■ **PASSAGE TO READ**:
MC: So you are trying to make a correlation between the meaningfulness of, and the meaning, of the social. Is there a connection between the two?


TO:
I think there is. We have been working together for 15 years, and we’re in the studio most days, so there’s an intuitive and emotional process that these things come from. The work’s relationship to communality is, for us, a deeply held belief. It determines the work, not just intellectually but also emotionally. It’s why we are drawn to certain motifs and why we stick with them. I can talk about the work in rational or conceptual terms, but there is this emotional aspect.

MC: You merge your subjectivity with art history, with formalism. Art language and subjectivity is combined together.


TO:
I don’t know how we did it, but a vernacular has appeared, which is drawn from thinking about things, from an interest in art history and from our own experiences.


JT:
One of the reasons we started working together is that we saw a problem with the relationship between subjectivity and the making of art. We wanted to draw attention to the problematic or fundamental set of ideas that exist around that.

At the age of 21 or 22, when we first met, I wasn’t particularly interested in what I might be enabled to do with the subjectivity given to me by the world. I didn’t want to be a 22-year-old woman making art because I felt there were few meanings available to me. Whatever I did, I felt I couldn’t say certain things. So it was amazing what I was able to do when I started working with Tom. In all sorts of other ways as well [laughs].

MC: Returning to your ‘Ecstasy Kills’ posters here, they seem to return to earlier work that used the words ‘Heroin Kills’ [HK]. The current work can appear to relate to the context of club culture advertising. There is some slippage in meaning between ‘Ecstasy Kills’ as a club title and as a piece of health information. Are you concerned with that slippage?


JT:
Absolutely. Words give the promise of being solid, and yet ‘Ecstasy Kills’ and the repetition of HK show that meaning has in fact slipped.


TO:
There was something great about finding the ‘Ecstasy Kills’ poster. HK in Tramway [2001] was monumental, iconic, and then we found the ‘Ecstasy Kills’ poster two years later. It was a poster for a club night, which we’ve had in the studio for 6 years. There was something interesting in the slippage between art and a wider culture—the poster seemed to embody that slip. Whether an art student had seen HK and then made the poster, or whether they hadn’t, I don’t know. But there is a relationship between language in art, and an irony in relation to how club culture deals with slogans.


JT:
The problem was that initially we didn’t know how to use it. Making a large photocopy to shift its scale seemed to work—it needed a little transformation to make it back into art. It was interesting to find something like ‘Ecstasy kills’ because it was amazing how quickly HK assumed a narrative that it was a found slogan, which became a very dominant piece of information—something that we still correct. It’s an interesting misunderstanding but it isn’t the case that it was ever a slogan, not in the way that people create a false memory of it.

■ **RECORDS SUPPLIED**:
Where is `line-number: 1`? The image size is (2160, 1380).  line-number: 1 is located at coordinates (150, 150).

--

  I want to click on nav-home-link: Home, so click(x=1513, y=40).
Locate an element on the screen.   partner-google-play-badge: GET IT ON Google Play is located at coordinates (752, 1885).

■ **TASKS TO CARRY OUT**:
a) For the interview about art and the 'Ecstasy Kills' poster, mark each statement yes or no and quote the words of the interview that settle it: (i) The two artists have worked together for 15 years. (ii) The 'Ecstasy Kills' poster was made to advertise a club night. (iii) The 'Heroin Kills' work began as a slogan the artists found.
b) Carry the interview about art and the 'Ecstasy Kills' poster forward from its last line.

■ **TASK RESPONSES**:
a)
(i) Yes: "We have been working together for 15 years"
(ii) Yes: "It was a poster for a club night"
(iii) No: "it isn’t the case that it was ever a slogan"

b)
MC: Art & Language collated objects that they had for their Home from Homes series [2002], where previous paintings, collages and sculptures were re-presented in different installation formats. It seemed to challenge the Institution’s chronological historicisation of production, and so ideas of the past became relevant to their present context. You use repetition within your work; motifs such as a stick man on all fours with a top hat, the reuse of HK in various formats, and for this show you’ve used the black and pink check pattern. Are you trying sidestep historicisation of your work through this reuse?


TO:
We might be quite similar to Art & Language in that way. We are trying to break from questions like ‘what are you going to do next?’ and ‘what’s the new thing you are doing?’ It’s a way of moving out of an endless trajectory of moving forward.


JT:
There seems to be a problematic motivation to have to keep making new… I don’t want to use the word ‘product’ because I don’t mean a critique of selling… but it does narrow the idea of what a practice is. By returning to things you can try to take control or authorship over a practice. Repetition is a strategy to slow things down and reframe expectations of what a practice should be.


TO:
Or even where the meaning is. We are interested in using our practice, using what we already have, and repositioning it.


JT:
It’s trying to force the fact that the objects are not the work. We can reuse them again because it would be uneconomic not to, not just in a financial sense, but in an intellectual one. To make an object again in a slightly different way just to have it do same thing…why do that?

MC: I was going to ask you about the importance of motifs, and why you reuse them, but this seems to be the reason: it’s in what they do.


TO:
And the ones that no longer do the job die off…JT …Or they don’t do the job very often. They perhaps only work in situations that occur infrequently. There might be certain works that only come round every 10 years – it’s like their orbit! The large geometric shapes with faces can perform very well in many situations; there is a dumb challenge that they can offer, which I think is quite effective. You can also introduce formal adaptations that make them work in different situations.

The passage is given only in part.